Когда Федя был совсем маленьким, ему нравилось слушать сказки о Волкодлаке. Это приятно будоражило нервы, давало живые яркие впечатления, которых ему так не хватало, возбуждало сложносочиненные сны. Иногда он и вовсе не мог уснуть – вертелся на своей лавке, укрывшись с головой пропахшим костром отцовским тулупом. И все ему мерещилось, что за стеною кто-то мягко крадется на поросших шерстью когтистых лапах.
Это Волкодлак за ним пришел. Почуял страх и пришел.
Бабка из соседнего дома, старая Клавдия Ивановна, говорила: «Упыри на страх детский ходють, как на огонек купальский! Как почують страх, так и идуть. Страх детский в темноте светится. Я сама видала!» – рассказ всегда сопровождался скрипучим хохотом, похожим на пение несмазанных дверных петель. Федор Клавдию Ивановну побаивался, потому что она и сама была похожа на упыря – вся какая-то желто-серая, с беззубой расщелиной рта и белыми глазами без зрачков.

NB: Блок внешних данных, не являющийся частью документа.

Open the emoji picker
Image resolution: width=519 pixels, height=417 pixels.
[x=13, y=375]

Иногда Федор даже будто бы чувствовал на своем лице его смрадное горячее дыхание. В моменты он не выдерживал, с криком вскакивал с лавки и бежал к печи, на которой спала его мать. «Мамка, мамка, просыпайся, Волкодлак за мной пришел!»

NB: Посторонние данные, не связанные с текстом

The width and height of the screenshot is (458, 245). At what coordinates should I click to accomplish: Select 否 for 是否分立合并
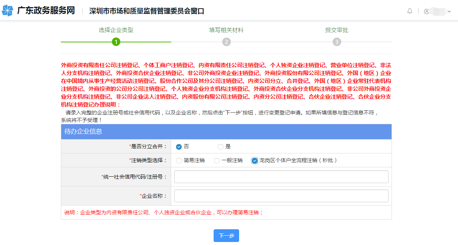pyautogui.click(x=179, y=147)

Начинали плакать разбуженные младшие братья, в соседней комнате кряхтел, переворачиваясь, отец. Такая его выходка неизменно оканчивалась трепкой. Мать тяжело сползала с печи, наотмашь била его ладонью по уху, а потом еще и гонялась за ним по дому, вооружившись дырявым валенком. «Что удумал, маленький паршивец! Волкодлак! Меня ты бояться должен, малой! Не Волкодлака, а меня!»